Today ChaosSearch announced support for SQL in its data lake platform. So in addition to letting users treat the data lake platform like Elastic and slice and dice machine data using tools like Kibana, it’s now allowing users to treat it like Presto and slice and dice the data using tools like Tableau, Looker, and PowerBI.

According to Walsh, having a multi-modal data lakes enables customers to offer different analytics experiences and use cases to different users.

“We have a data lake platform that allows you to do a lot of use cases, at scale,” he says. “What are the right use cases? Logs? No brainer…You can also use SQL on the same log data for a different user set. You can also do machine learning on logs.”

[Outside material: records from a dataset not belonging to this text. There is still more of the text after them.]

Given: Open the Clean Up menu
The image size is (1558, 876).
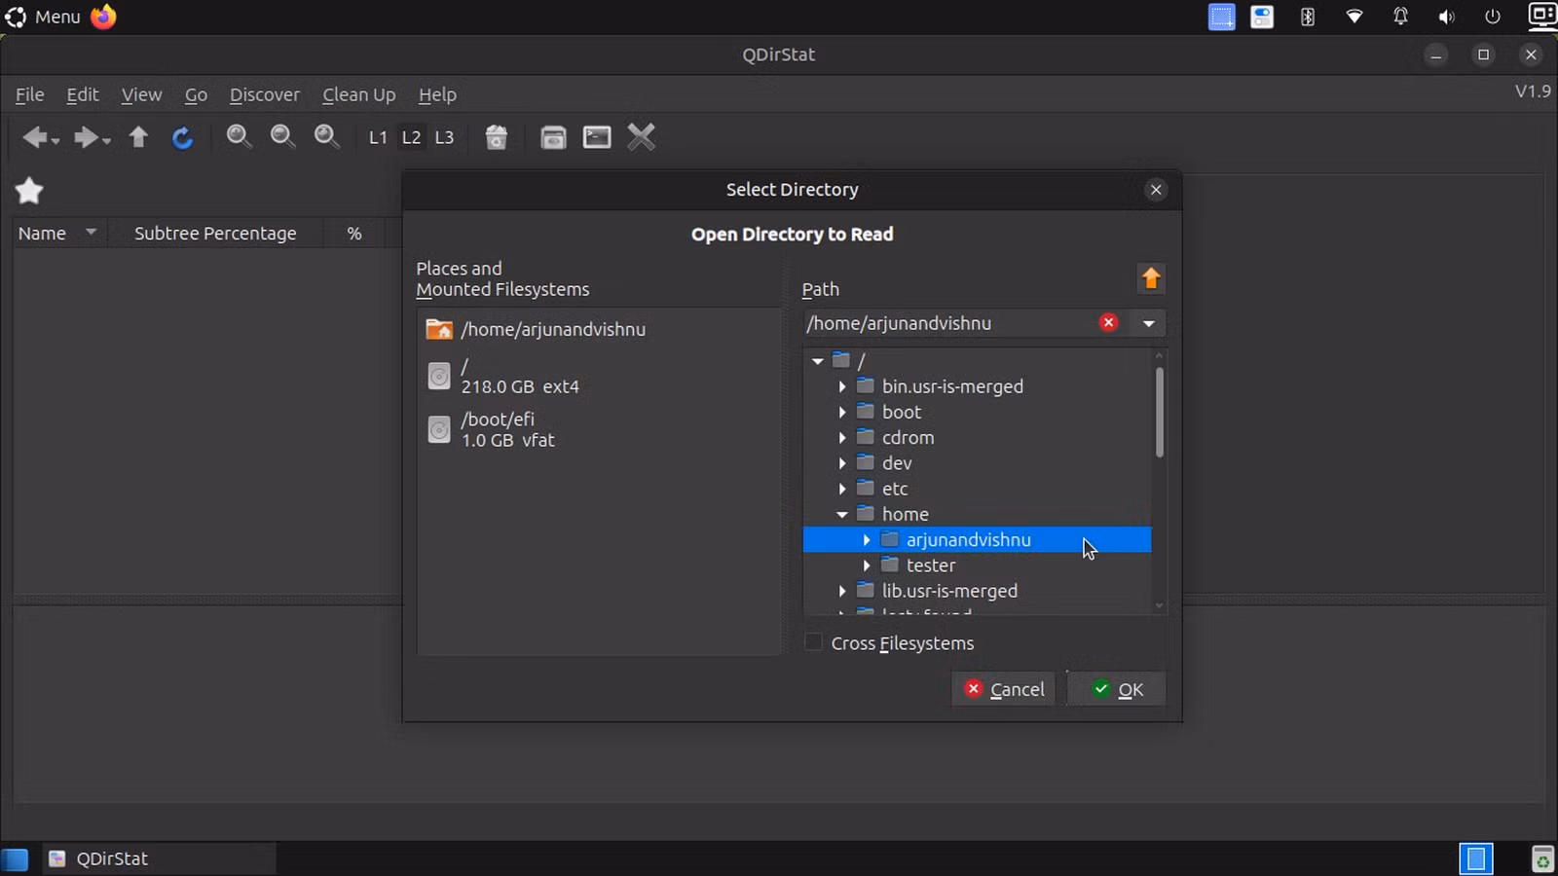Looking at the screenshot, I should click(x=358, y=94).
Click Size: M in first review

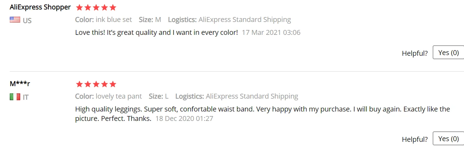(x=150, y=20)
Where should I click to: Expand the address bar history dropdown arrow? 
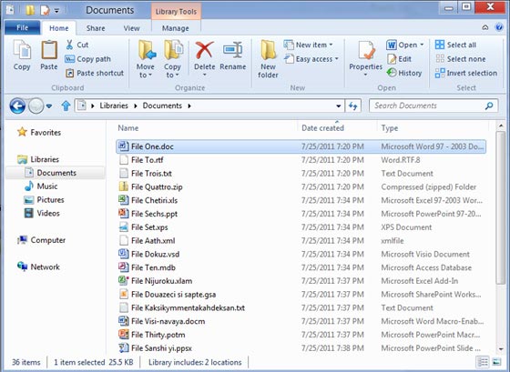pos(338,106)
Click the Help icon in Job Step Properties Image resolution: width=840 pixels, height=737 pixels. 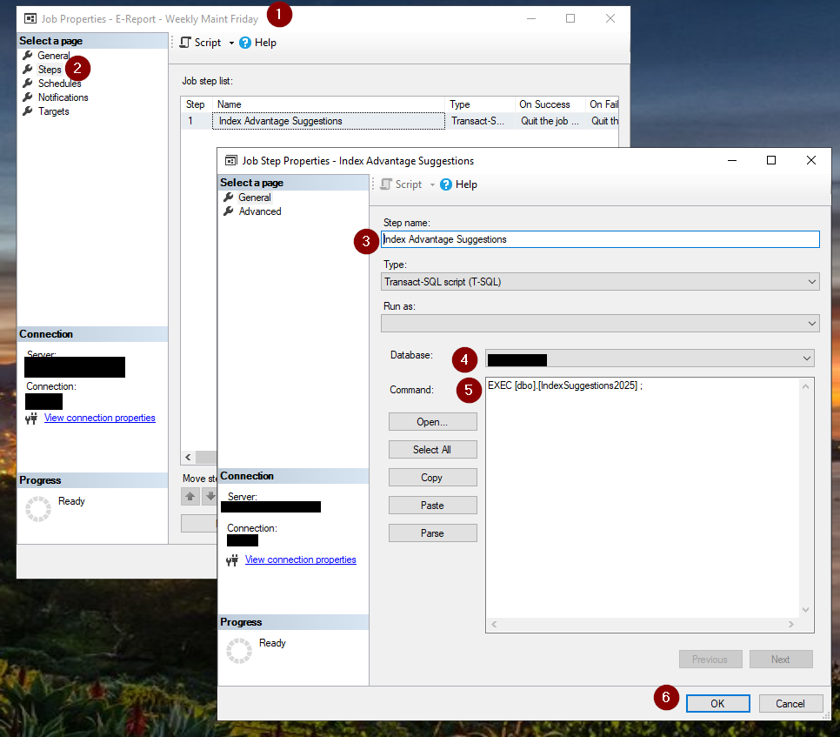tap(446, 184)
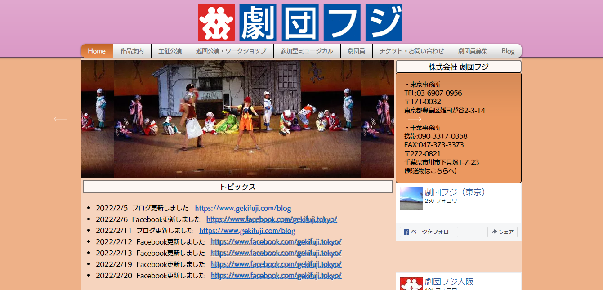Open the 作品案内 menu item

tap(132, 51)
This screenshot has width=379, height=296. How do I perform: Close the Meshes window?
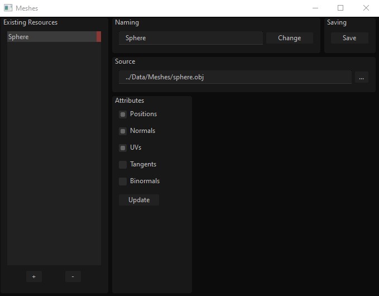pyautogui.click(x=366, y=8)
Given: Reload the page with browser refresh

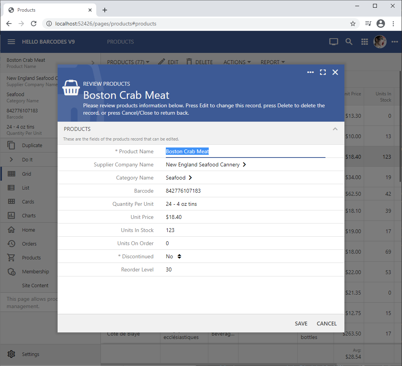Looking at the screenshot, I should point(34,24).
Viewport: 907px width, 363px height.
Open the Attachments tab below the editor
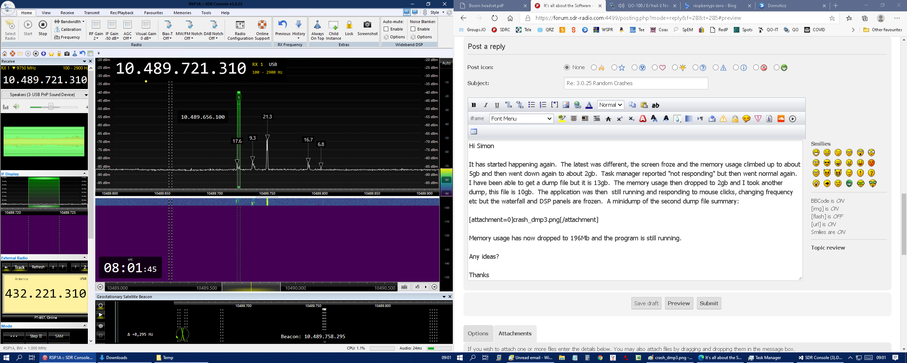pyautogui.click(x=515, y=334)
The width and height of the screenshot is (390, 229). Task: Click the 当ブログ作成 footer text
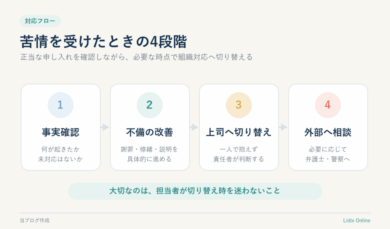pos(35,221)
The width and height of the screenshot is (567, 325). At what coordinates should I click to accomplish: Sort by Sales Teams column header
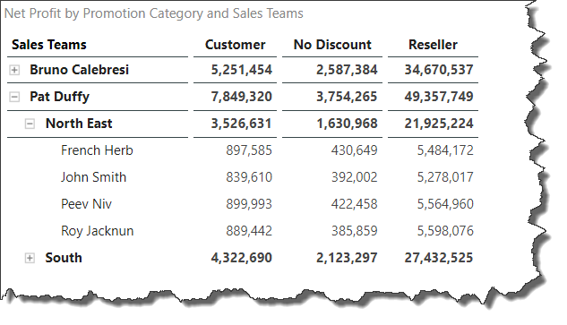tap(48, 45)
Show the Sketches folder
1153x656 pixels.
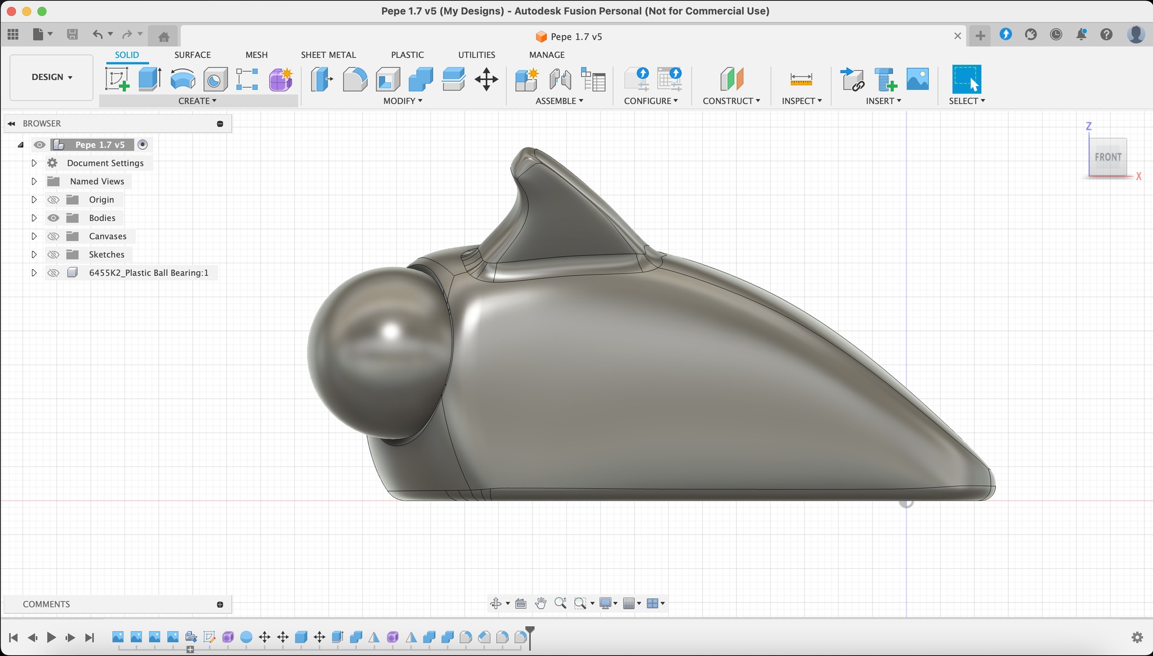coord(53,254)
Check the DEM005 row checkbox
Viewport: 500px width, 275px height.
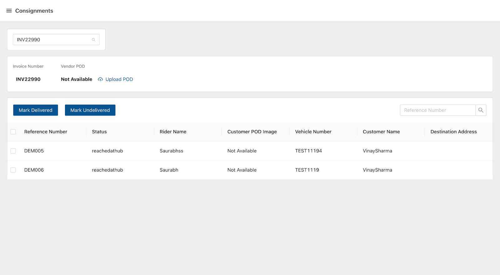[13, 151]
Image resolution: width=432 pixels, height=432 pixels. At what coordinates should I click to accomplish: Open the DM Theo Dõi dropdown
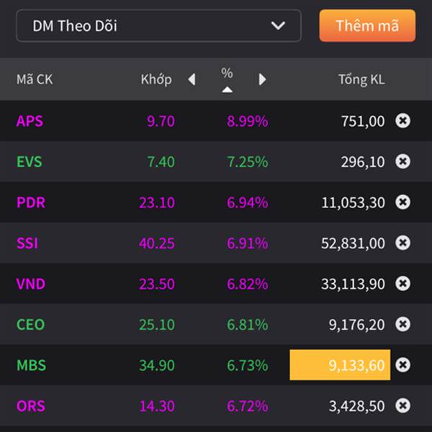point(158,26)

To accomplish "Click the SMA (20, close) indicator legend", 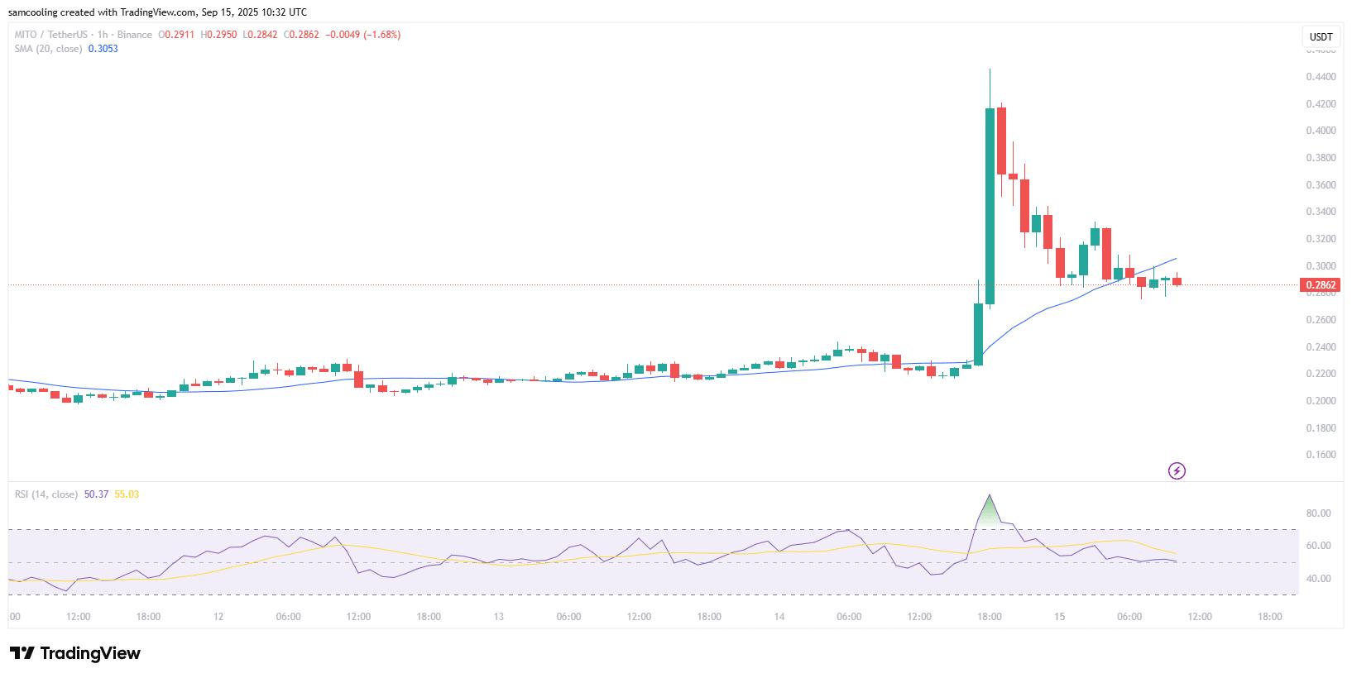I will coord(48,49).
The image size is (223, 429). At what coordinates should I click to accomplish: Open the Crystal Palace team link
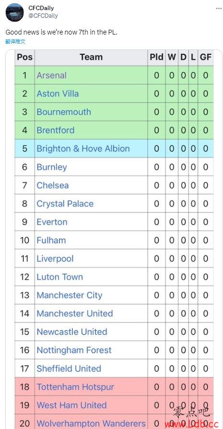click(x=65, y=203)

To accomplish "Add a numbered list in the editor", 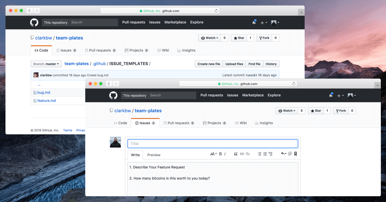I will (265, 154).
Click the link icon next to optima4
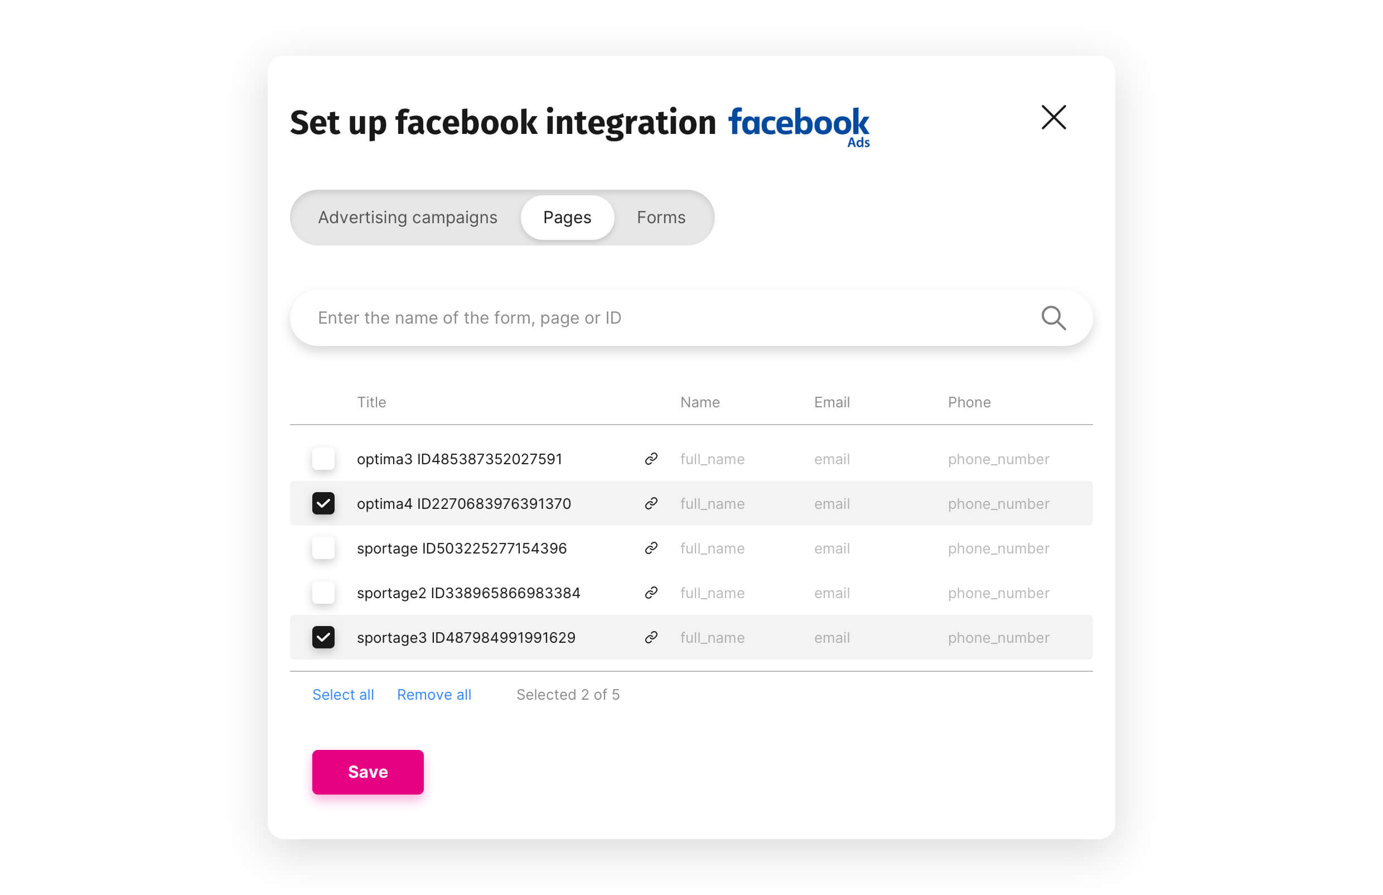The width and height of the screenshot is (1383, 895). pyautogui.click(x=651, y=503)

ChaosSearch will officially support machine learning on machine-generated data at some point later this year. It also will add support for Microsoft Azure, likely in 2022, giving the company full coverage of the three big public clouds, whose data lakes are growing very quickly at the moment.

Support for the Presto API will allow ChaosSearch users to get up and running with traditional BI use cases, and thereby avoid the “big bang theory” that is common in data warehousing projects, Walsh says.

“In a normal scenario, you have different data views for a client, then you’ve got to get a data scientist, get a pipeline,” he says. “It ends up for enterprises to be three weeks to three months, what we’re able to do without these skills in under five minutes.”

SQL remains the lingua franca of business analytics (Wright-Studio/Shutterstock)

The secret sauce that enables that turnaround is the patented indexing and data fabric technology developed by Hazel. As data arrives in S3, it’s run through the ChaosEngine Index, which shrinks it by over 10x. The offering also includes a data fabric (running atop an Akka message bus written in Scala) that mediates between the GETS and PUTS that S3 (and other data lakes) understand and the Elastic or Presto SQL APIs (support for Python, R, and Tensorflow APIs, as well as REST endpoints, is due next).

“Our platform indexes your cloud data, in your environment, in place,” Hazel says. “We fully index it and publish an open API. You can search it through an Elasticsearch type API but also do SQL type use cases. It’s really a data lake philosophy–that comes out pretty strongly.”

In many ways, ChaosSearch is the anti-ETL product. Instead of changing data and optimizing it for analyses in certain tools, the company advocates keeping the raw data as is, in one place. That not only eliminates governance issues that arise when data is moved and changed, but it enables users to bring new type of analyses later on.

“The issue is you don’t know what the VP or his or her team wants to ask the data, so you’ve got to keep it all,” Walsh says. “Let’s keep the machine generated data in its natural state. It’s easy to land there. Don’t do a massive ETL that, at this scale, is near impossible. But also don’t throw out data you don’t know what you’re going to ask it.”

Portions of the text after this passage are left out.